Created by TWO AND A HALF MEN's Jim Patterson and Don Reo, The Ranch starts at a modest (and very TV set looking) ranch in Colorado where high school sensation turned professional washout Colt Bennett (Kutcher) returns and starts helping out dad Beau (Elliott) and brother Rooster (Masterson). Son and father have lots of issues as Colt smoked, drank and screwed away every opportunity while Beau has been struggling making ends meet on the ranch for decades. Immediately the show is a strange mix of sitcom yuks and actual family/life drama with a bit of cursing thrown in that threw me off. You get bar owning mother Maggie (Winger) who is still married to and sleeping with Beau but lives on her own, to give the elder actors their own subplots. Then there's former along with current flames Abby (Elisha Cuthbert) and Heather (Kelli Goss) for Colt. The series basically hinges on Beau's old school macho man who won't accept help or consider other people's opinions and Colt's easy going and charming washout loser dynamic. Everyone in the cast does well for themselves but it's Elliott who drew me in as I would not be setting aside large chunks of time to watch Kutcher. As the cantankerous Beau, Elliott uses his gnarly voice and bitching mustache to full effect as he makes fun of modern convenience, fashion and food (Almond Milk is referred to as nut juice, Uggs are for women, etc.) and gets to say the F word a lot.

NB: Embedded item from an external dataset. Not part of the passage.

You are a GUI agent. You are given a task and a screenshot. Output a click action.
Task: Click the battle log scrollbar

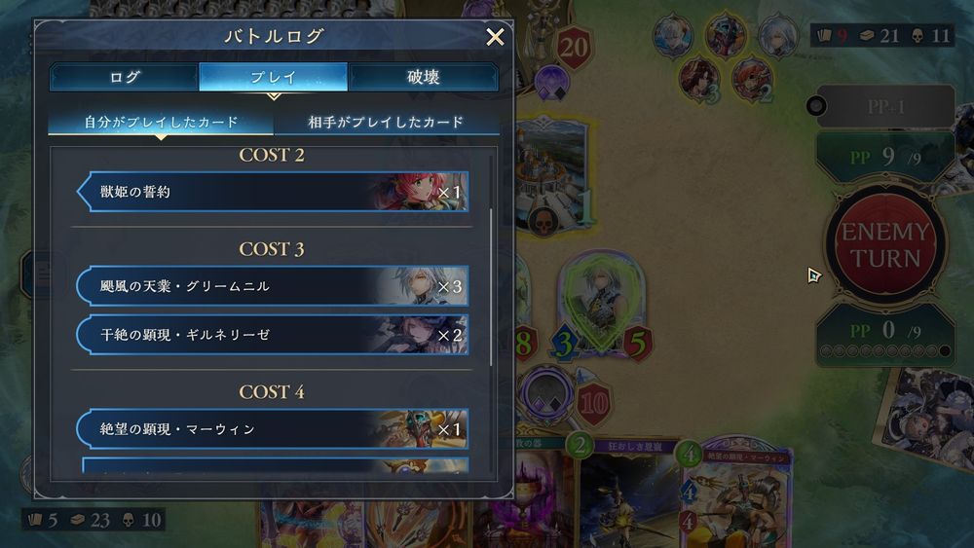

It's impossible to keep up with Netflix's original output so a semi low brow show with heart aimed at middle America starring multiple familiar faces really caught me by surprise. The show is set up like any sitcom whether it's Two and a Half Men or The Big Bang Theory with a few regular locations and the odd actual outdoor scene shot along a random side of a road. Randomly you get one episode appearances from the likes of Rex Linn (Cliffhanger), Thomas F. Wilson (Back to the Future) and Kutcher's former co-star Jon Cryer (sporting a clean bald head). All in The Ranch is an enjoyable 10 episodes where humor is usually hanging around sex jokes and guys getting hit in the nuts mixed with an unexpected amount of dialog focused on family dynamics, parenting, love and regret. Set on a ranch in Colorado, there's no jokes aimed at rural America but gives a fair glance at small town living, farming, animals, drinking and guns. You even have dinner at Cracker Barrel instead of some generic show hang out. There was actually a lot of clear but not oppressive product placement for Budweiser, Jameson, Muscle Milk, Ajax, Chips Ahoy and more which makes me wonder how much of the shows costs were covered by manufacturers. Apparently Netflix picked up the series for 20 episodes and will release the next 10 at a later date. From there we'll see if it's picked up for a second season and give the world more of what it needs, Sam Elliott being a and the man.